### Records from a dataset
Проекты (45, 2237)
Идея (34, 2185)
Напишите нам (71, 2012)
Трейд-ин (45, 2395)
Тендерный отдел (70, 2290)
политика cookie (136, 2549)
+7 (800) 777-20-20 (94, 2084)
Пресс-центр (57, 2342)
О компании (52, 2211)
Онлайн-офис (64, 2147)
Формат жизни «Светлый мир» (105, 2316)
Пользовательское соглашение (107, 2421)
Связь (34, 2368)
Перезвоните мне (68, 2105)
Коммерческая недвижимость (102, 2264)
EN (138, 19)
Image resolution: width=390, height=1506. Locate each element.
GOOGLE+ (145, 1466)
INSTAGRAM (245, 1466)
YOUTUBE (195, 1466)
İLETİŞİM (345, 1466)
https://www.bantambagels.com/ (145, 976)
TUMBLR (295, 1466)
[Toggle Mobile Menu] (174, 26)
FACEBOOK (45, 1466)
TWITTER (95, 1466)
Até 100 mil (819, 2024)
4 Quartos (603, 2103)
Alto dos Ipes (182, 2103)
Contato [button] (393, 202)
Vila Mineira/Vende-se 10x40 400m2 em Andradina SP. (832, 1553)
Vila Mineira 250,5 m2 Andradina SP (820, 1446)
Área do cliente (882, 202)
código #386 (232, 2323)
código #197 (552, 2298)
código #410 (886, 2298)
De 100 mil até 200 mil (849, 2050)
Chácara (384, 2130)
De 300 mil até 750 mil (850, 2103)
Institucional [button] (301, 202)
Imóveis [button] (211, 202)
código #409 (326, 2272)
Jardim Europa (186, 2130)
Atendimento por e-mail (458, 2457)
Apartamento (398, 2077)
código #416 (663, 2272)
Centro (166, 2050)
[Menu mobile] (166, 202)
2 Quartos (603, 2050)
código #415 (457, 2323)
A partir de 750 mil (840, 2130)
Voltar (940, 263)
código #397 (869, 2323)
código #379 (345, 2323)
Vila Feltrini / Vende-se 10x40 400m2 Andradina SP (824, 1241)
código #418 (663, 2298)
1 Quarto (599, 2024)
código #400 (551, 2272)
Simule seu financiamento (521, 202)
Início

### Task to complete
Your task is to copy each line of the entries that includes the word "Mineira".

### Answer box
Vila Mineira/Vende-se 10x40 400m2 em Andradina SP. (832, 1553)
Vila Mineira 250,5 m2 Andradina SP (820, 1446)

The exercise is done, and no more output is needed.